Intel is currently working in partnership with the University of Pennsylvania’s Perelman School of Medicine to develop artificial intelligence models that can detect brain tumors.
IntelLabs principal engineer, Jason Martin in a statement said, “A.I. shows great promise for the early detection of brain tumors, but it will require more data than any single medical center holds to reach its full potential.”
The program, which is being funded by the National Institutes of Health’s National Cancer Institute, will involve collaboration with 29 international health care and research institutions across the U.S., Canada, United Kingdom, Germany, the Netherlands, Switzerland, and India.
According to Dr. Spyridon Bakas from the Perelman School of Medicine, the federation of medical centers, which will start developing the algorithms for the identification of brain tumors this year, “will allow medical researchers access to vastly greater amounts of health care data while protecting the security of that data.”
Intel, UPenn, and the other 29 institutions will preserve the privacy of the patient data that will be used in the program through “federated learning,” an approach to machine learning that allows organizations to collaborate on training A.I. without sharing personal information.

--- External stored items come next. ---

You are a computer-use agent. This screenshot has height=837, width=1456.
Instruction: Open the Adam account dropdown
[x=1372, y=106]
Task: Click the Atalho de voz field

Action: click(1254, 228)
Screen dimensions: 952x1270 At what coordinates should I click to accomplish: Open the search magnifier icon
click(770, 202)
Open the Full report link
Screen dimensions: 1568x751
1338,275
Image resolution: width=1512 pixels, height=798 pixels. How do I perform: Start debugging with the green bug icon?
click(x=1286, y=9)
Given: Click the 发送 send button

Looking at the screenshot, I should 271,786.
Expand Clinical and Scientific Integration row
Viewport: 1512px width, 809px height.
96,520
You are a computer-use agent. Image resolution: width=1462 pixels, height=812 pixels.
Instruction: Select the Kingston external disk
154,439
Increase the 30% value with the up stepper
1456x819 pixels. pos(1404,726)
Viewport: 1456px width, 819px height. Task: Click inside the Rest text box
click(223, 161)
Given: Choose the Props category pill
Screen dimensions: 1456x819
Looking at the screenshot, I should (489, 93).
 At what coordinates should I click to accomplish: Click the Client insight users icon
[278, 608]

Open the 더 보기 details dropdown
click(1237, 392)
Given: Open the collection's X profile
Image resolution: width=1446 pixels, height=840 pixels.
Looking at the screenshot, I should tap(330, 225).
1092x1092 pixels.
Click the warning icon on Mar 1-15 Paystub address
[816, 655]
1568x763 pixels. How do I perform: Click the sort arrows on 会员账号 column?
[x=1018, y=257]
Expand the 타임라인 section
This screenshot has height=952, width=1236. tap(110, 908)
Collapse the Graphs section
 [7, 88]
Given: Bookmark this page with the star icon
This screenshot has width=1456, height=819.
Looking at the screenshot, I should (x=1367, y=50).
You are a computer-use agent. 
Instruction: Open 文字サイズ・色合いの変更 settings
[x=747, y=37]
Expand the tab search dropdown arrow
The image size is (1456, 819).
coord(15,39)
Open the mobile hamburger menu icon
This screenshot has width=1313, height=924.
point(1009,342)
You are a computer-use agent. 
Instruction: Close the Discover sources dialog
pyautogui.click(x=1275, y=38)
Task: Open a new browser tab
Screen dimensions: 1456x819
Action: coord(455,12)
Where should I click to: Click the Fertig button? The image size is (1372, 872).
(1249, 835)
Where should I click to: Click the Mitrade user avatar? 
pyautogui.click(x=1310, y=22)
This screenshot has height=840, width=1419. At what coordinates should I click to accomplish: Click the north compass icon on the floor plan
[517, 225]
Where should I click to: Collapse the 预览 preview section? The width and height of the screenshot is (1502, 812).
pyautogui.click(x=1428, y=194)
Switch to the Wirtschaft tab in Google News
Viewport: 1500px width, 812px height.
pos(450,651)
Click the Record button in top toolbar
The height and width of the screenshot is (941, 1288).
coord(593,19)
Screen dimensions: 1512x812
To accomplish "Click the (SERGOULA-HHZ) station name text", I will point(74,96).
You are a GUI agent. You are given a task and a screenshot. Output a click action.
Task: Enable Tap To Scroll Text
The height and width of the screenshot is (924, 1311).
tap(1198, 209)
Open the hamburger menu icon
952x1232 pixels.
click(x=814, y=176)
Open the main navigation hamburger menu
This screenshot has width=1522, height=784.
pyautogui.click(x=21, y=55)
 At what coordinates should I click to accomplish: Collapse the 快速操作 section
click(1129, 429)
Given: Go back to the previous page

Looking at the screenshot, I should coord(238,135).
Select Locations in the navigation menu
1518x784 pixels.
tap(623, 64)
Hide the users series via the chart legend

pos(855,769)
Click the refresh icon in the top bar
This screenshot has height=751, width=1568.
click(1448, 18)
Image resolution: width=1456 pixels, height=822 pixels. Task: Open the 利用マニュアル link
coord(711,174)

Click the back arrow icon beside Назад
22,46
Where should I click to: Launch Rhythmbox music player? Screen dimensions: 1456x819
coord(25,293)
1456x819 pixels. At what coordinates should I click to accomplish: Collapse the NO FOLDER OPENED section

Under this model, the medical centers will train A.I. models locally using their data. The models will then be shared with a central server that creates a consensus model with all the accumulated knowledge from the models trained by the medical centers. The raw data will remain within the medical centers, which not only maintains privacy but also skips the need for large data transfers.
Previous research by Intel and UPenn demonstrated that federated learning is over 99% as effective as training A.I. models using the traditional, non-private method.
Intel also revealed that the partnership will initially focus only on brain tumors, but the research will fuel future decisions on the technology, as there is interest in exploring how it may be applied to the identification of other diseases.